* [TASK]: Please put each line of the records below into a numbered list, skipping blank lines and leaving out the pictures.

* [PROVIDED DATA]:
++++

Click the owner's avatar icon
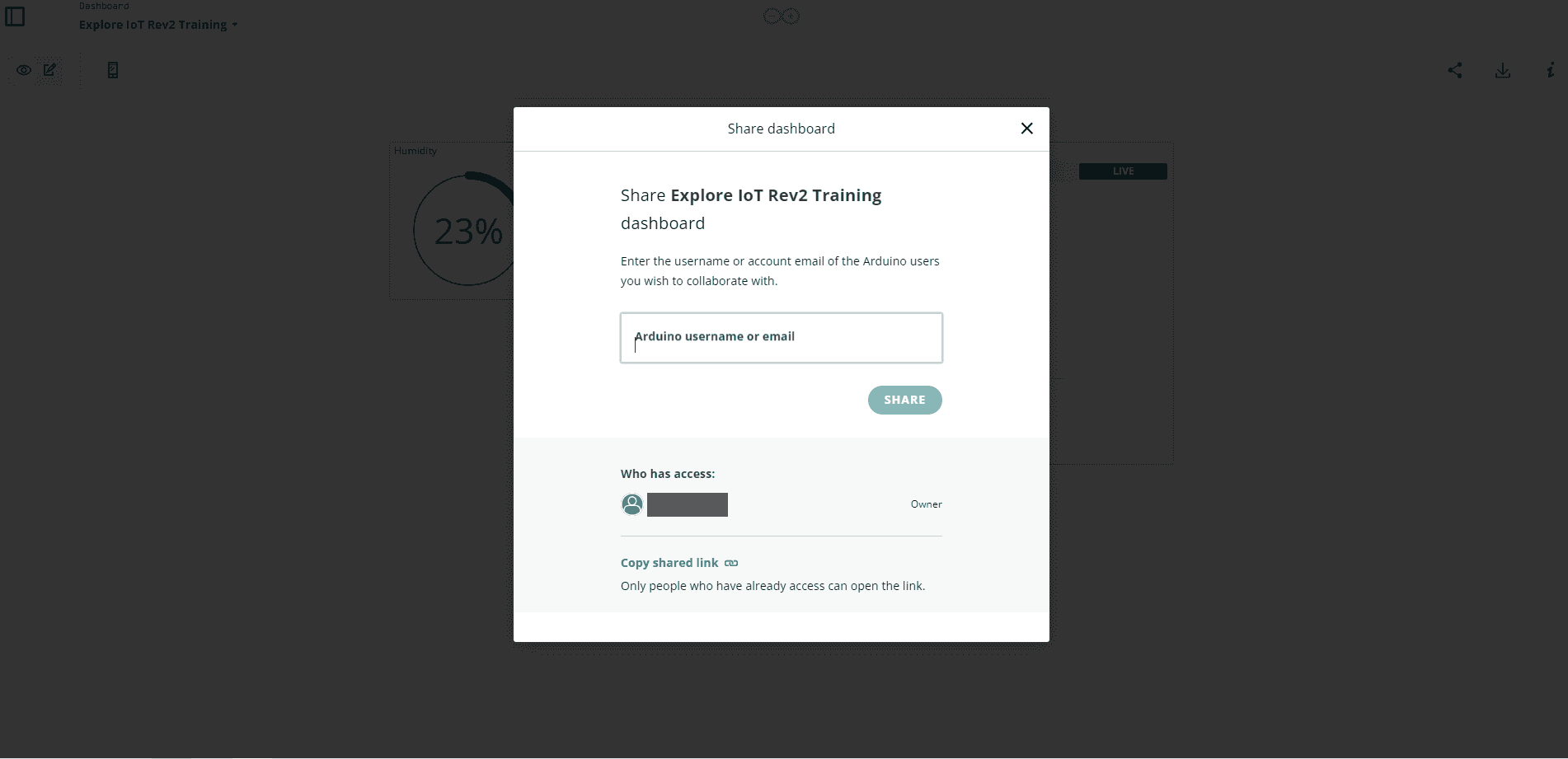Image resolution: width=1568 pixels, height=759 pixels. tap(632, 504)
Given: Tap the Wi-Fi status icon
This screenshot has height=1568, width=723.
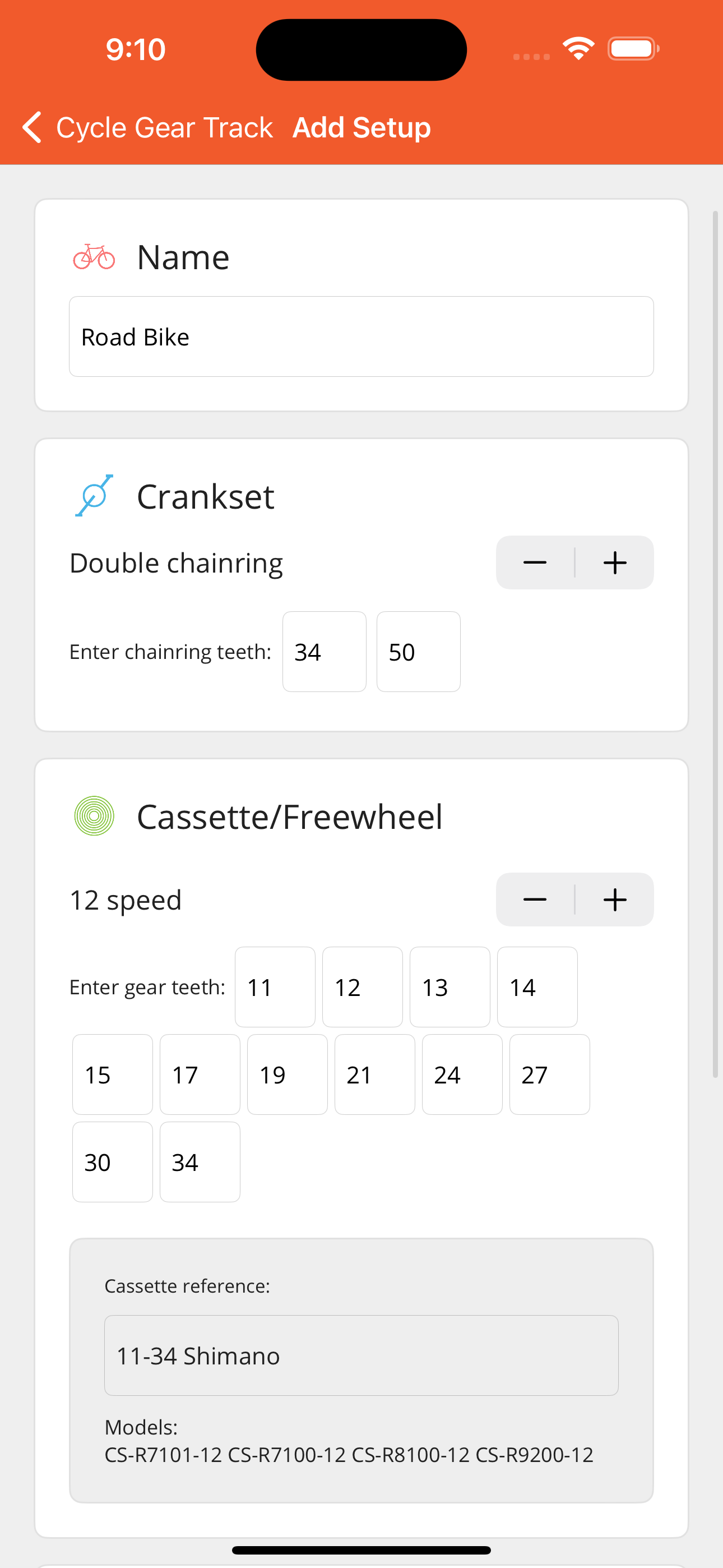Looking at the screenshot, I should coord(578,49).
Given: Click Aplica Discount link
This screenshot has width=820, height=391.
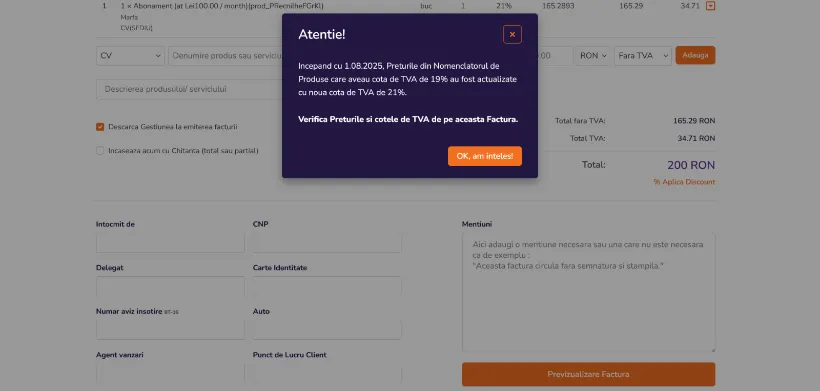Looking at the screenshot, I should click(684, 182).
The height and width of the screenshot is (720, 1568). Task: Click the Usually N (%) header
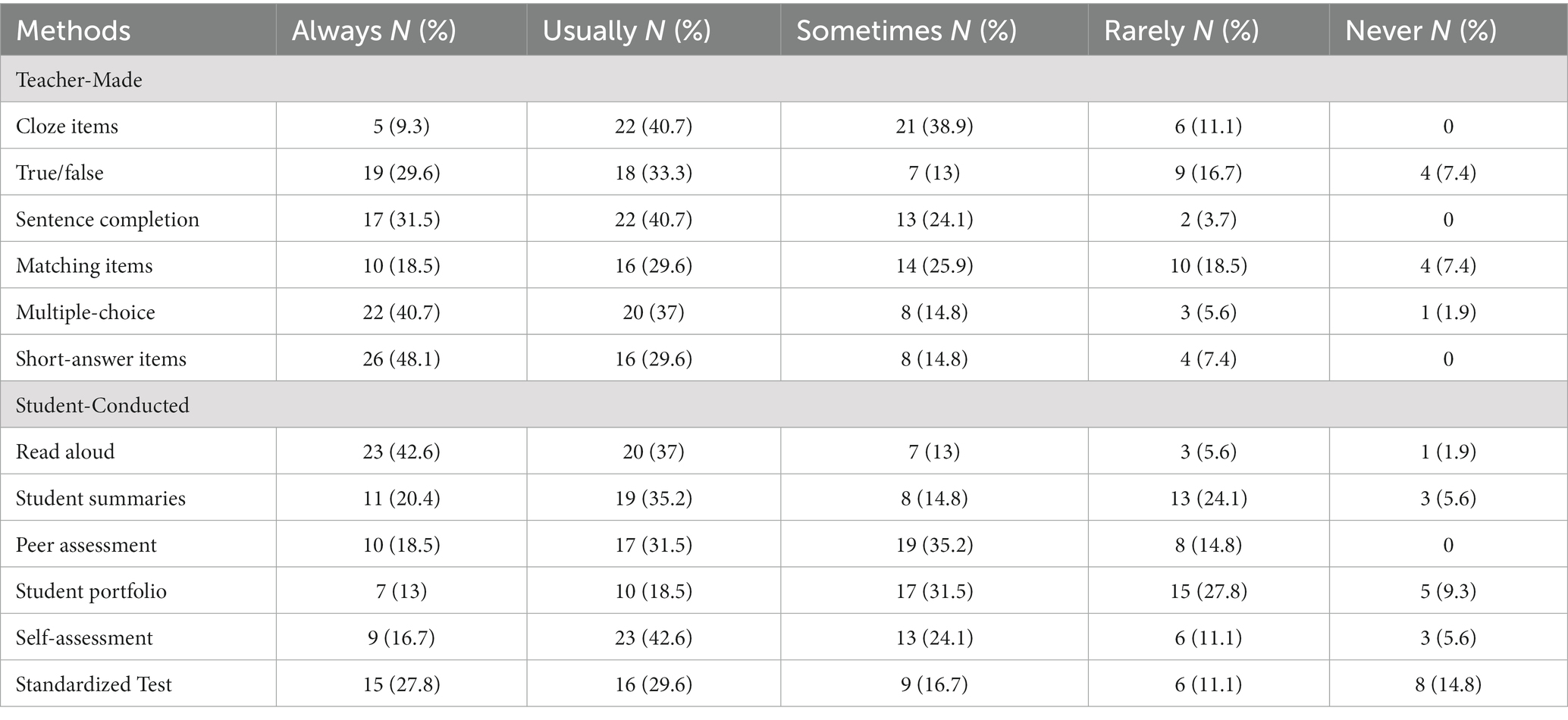[627, 31]
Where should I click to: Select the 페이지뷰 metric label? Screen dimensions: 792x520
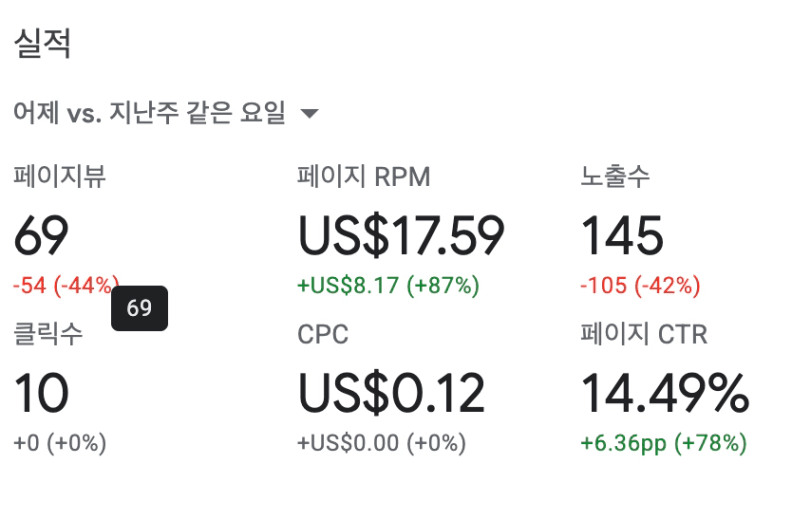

++++

* [WRITTEN SOLUTION]:
1. Click the owner's avatar icon
2. Image resolution: width=1568 pixels, height=759 pixels. tap(632, 504)
3. Given: Tap the Wi-Fi status icon
4. This screenshot has height=1568, width=723.
5. Looking at the screenshot, I should coord(578,49).
6. Given: Click Aplica Discount link
7. This screenshot has width=820, height=391.
8. Looking at the screenshot, I should click(684, 182).
9. The height and width of the screenshot is (720, 1568). Task: Click the Usually N (%) header
10. [627, 31]
11. Where should I click to: Select the 페이지뷰 metric label? Screen dimensions: 792x520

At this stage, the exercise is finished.